The parents of the 18-year-old who died, told the media: “She had no disease.” Last week, the prosecutor of Genoa, which coordinates the ongoing investigations, will instruct the Pavia coroner to perform the autopsy on the body of Camilla Canepa, the eighteen year old who died after the vaccine. The girl allegedly suffered from chronic platelet deficiency, a “familial autoimmune thrombocytopenia”. This is what investigators have learned from the first reports of the doctors.
But the girl’s family, assisted by the lawyer Angelo Paone, is firm on this point. “Camilla had no disease,” explained their lawyer. Supporting their claim, are two different CT scans. She had undergone the two scans, and was discharged after the first one that had not shown the situation of the thrombosis in progress, but immediately transferred to the hospital after the second showing that her health had been compromised.
The girl arrived in the emergency room in the Lavagna hospital on June 3, just a week after the
AstraZeneca shot.
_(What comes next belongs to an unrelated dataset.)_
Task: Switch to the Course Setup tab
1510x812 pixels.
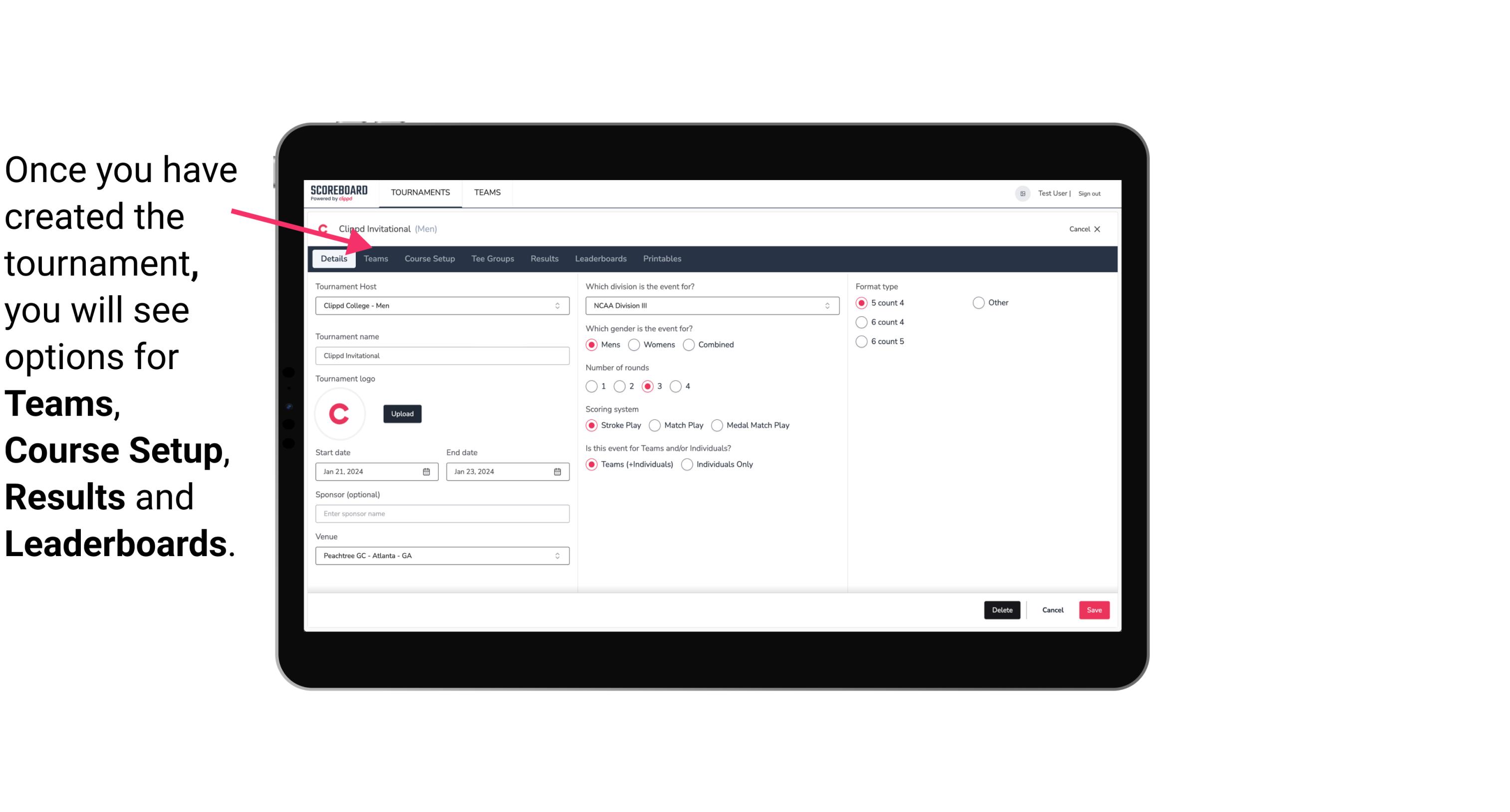Action: (429, 258)
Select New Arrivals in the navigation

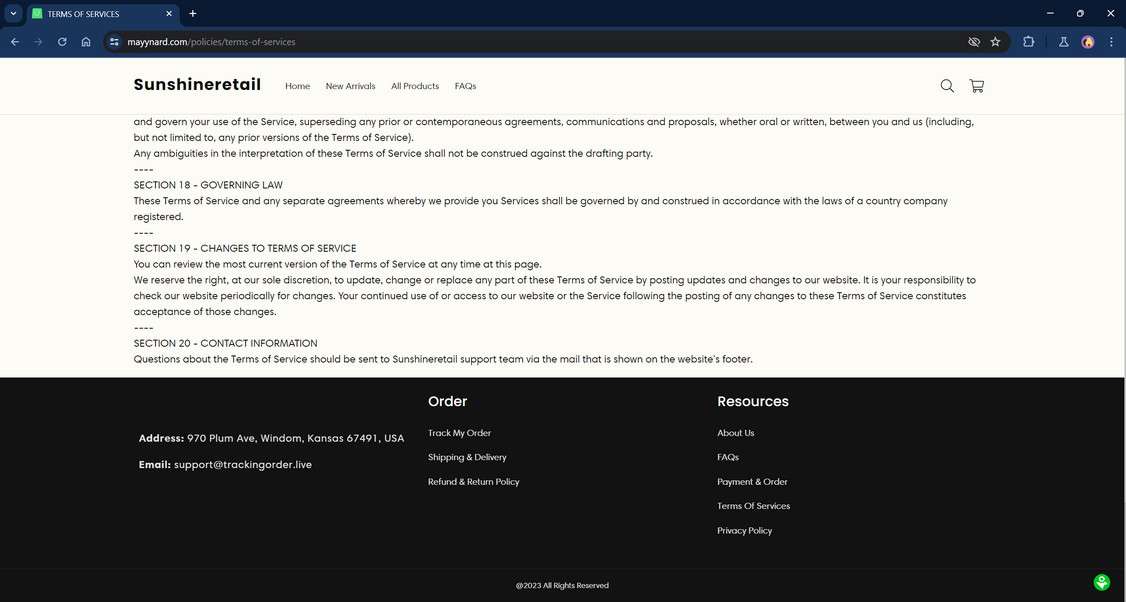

She had complained of severe headaches.
Canepa, who was from the town of Sestri Levante in Liguria, was given the jab during a vaccination “open day” for youths over 18. The
AstraZeneca jab has been approved for all over-18s, but in Italy it is only recommended for over-60s due to links to several cases of blood clots in younger people.
Camilla’s case has raised concerns among young people previously keen to get vaccinated to obtain the Green Pass or vaccine passport enabling them to travel and attend mass events.